Él, que es digno de reconocerse su trayectoria, es un protagonista de la política de Zacatecas plenamente consagrado. Esa es la peculiaridad principal, el epíteto. Siendo así, no hay por qué segregar a una contienda que, de plano, la decide la gente, no las cúpulas del poder. Al establecer un criterio como la encuesta, él llegará hasta donde los sectores así lo decidan. Es tan sencillo y simple.
Para quienes han sido electos por medio de encuestas, saben a la perfección que no es una tarea sencilla, especialmente cuando hay un nivel de competitividad mayúsculo que siempre debe considerarse por lo que representa.
En el caso de Saúl, que viene trabajando desde hace más de 27 años a ras de tierra, sabe lo que significa un proceso electoral y una posición a la que aspira. No hay mucha distancia en ello, sobre todo si tomamos en consideración que el menor de los Monreal ha ganado elecciones con categoría, inclusive imponiéndose a rivales de mucho peso en Zacatecas.
Siendo así, no cuesta nada darle la oportunidad de medirse, máxime cuando Saúl tiene mucho arrastre y presencia en los municipios. Cuenta, sin ir más lejos, con un liderazgo que lo representa. De hecho, podemos decir que pasó la prueba de fuego al convocar a un mitin de información nutrido, en el que no solo posibilitó el ingreso a gran escala, sino que reivindicó que es, por mucho, el relevo generacional que en su momento hizo énfasis el expresidente López Obrador.
Y Saúl, a plomo, seguirá manteniendo su misma posición. Está, además de ello, en todo su derecho de exigir cancha pareja en un proceso que está única y exclusivamente en manos del pueblo de Zacatecas. Estando así, tiene que respetarse el orden constitucional en todas sus letras.
Nada prohíbe al senador ir en busca de la candidatura bajo la nomenclatura de una alianza que muy pronto se ratificará y oficializará. De ese modo, habrá que esperar los tiempos oficiales para definir el rumbo. Siendo así, hay una causa muy fuerte que defiende a capa y espada el legislador. No es un chantaje ni mucho menos un berrinche: se trata de hacer valer la constitución que, desde los tiempos de la 4T, ha florecido por los cambios de fondo que se han llevado a cabo.

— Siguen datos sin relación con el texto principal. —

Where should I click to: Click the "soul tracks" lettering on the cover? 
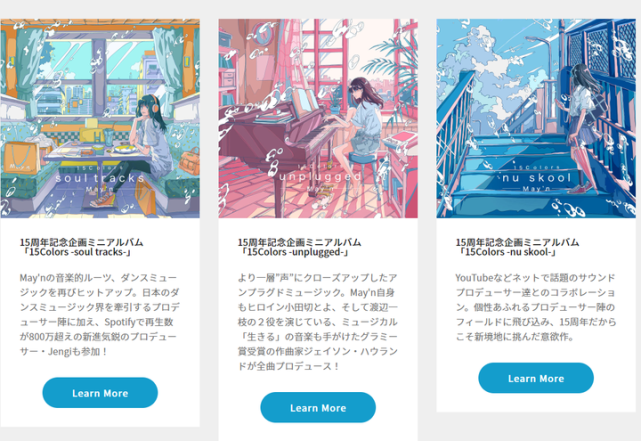click(100, 178)
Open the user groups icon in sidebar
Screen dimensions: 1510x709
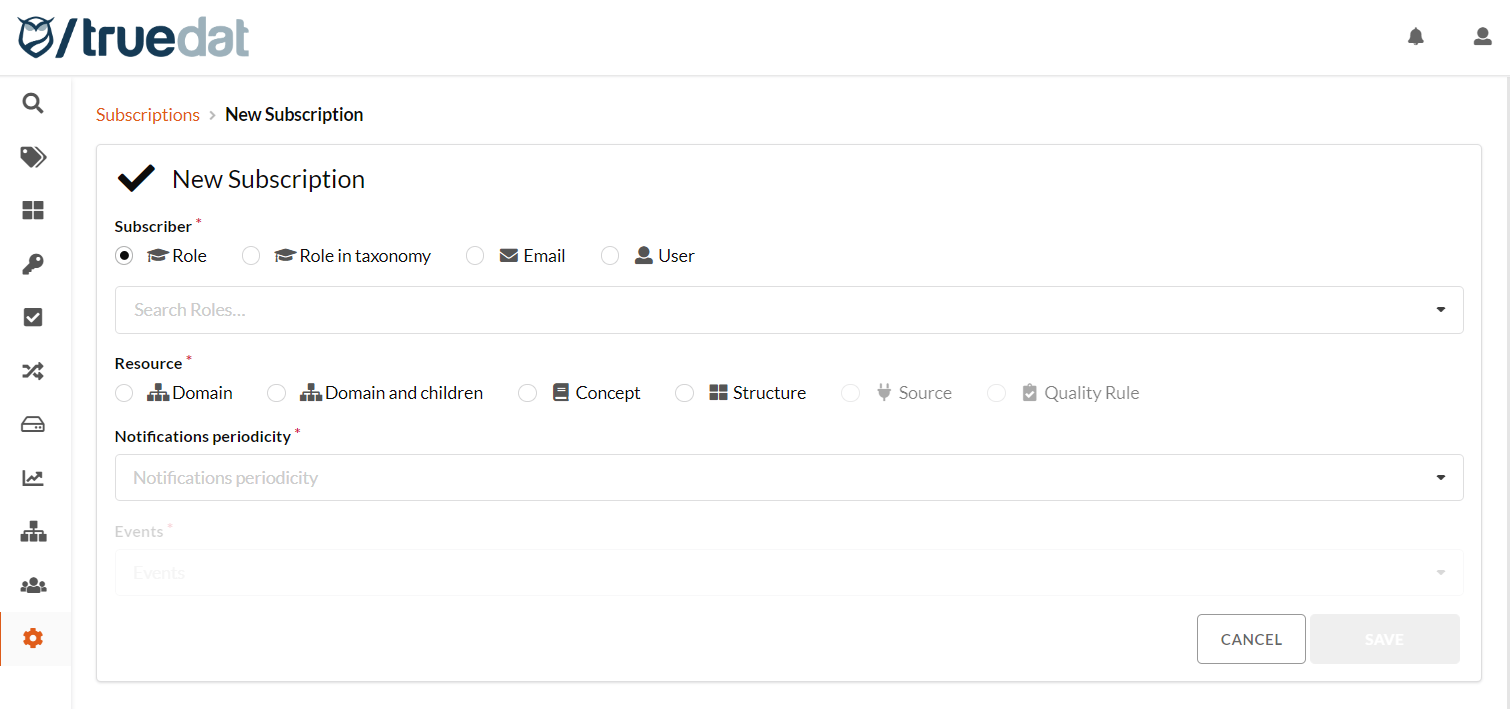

Hay que estar muy atentos a lo que puede llegar a pasar en Zacatecas. Cualquier grieta o fisura puede llegar a poner en riesgo la continuidad. Saúl, por lo que representa políticamente en su estado natal, puede ser un punto de quiebre para Morena si no lo toman en cuenta. Quienes deciden son el pueblo, no las cúpulas del poder.
De hecho, la aspiración legítima de Monreal viene tomando forma y sentido desde hace un par de años que la gente, con ojos de continuidad, ha puesto principal acento en él, sobre todo cuando es un rebelde con causa, que muestra su capacidad y compromiso con la 4T.